### [Problem requirements]
Return exactly the lines from the one containing "This screenshot has width=592, height=444." through the last line of the records below, both included, and leave out any pictures.

### [Data to use]
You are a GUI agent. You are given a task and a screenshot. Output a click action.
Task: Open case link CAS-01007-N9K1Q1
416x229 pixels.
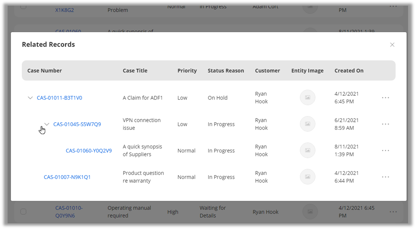(x=67, y=177)
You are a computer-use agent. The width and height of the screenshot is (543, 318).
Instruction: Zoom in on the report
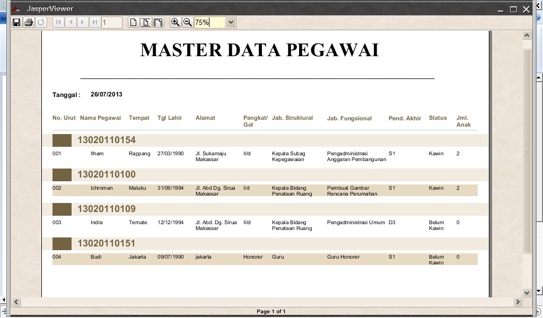(x=175, y=22)
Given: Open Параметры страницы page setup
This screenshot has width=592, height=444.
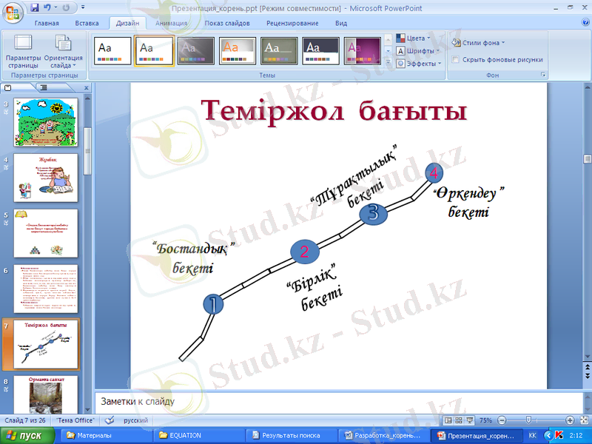Looking at the screenshot, I should coord(23,50).
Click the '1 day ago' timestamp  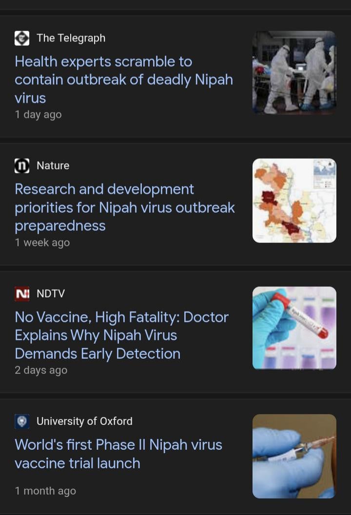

### [Output for this task]
This screenshot has width=592, height=444.
Looking at the screenshot, I should coord(23,50).
Click the '1 day ago' timestamp  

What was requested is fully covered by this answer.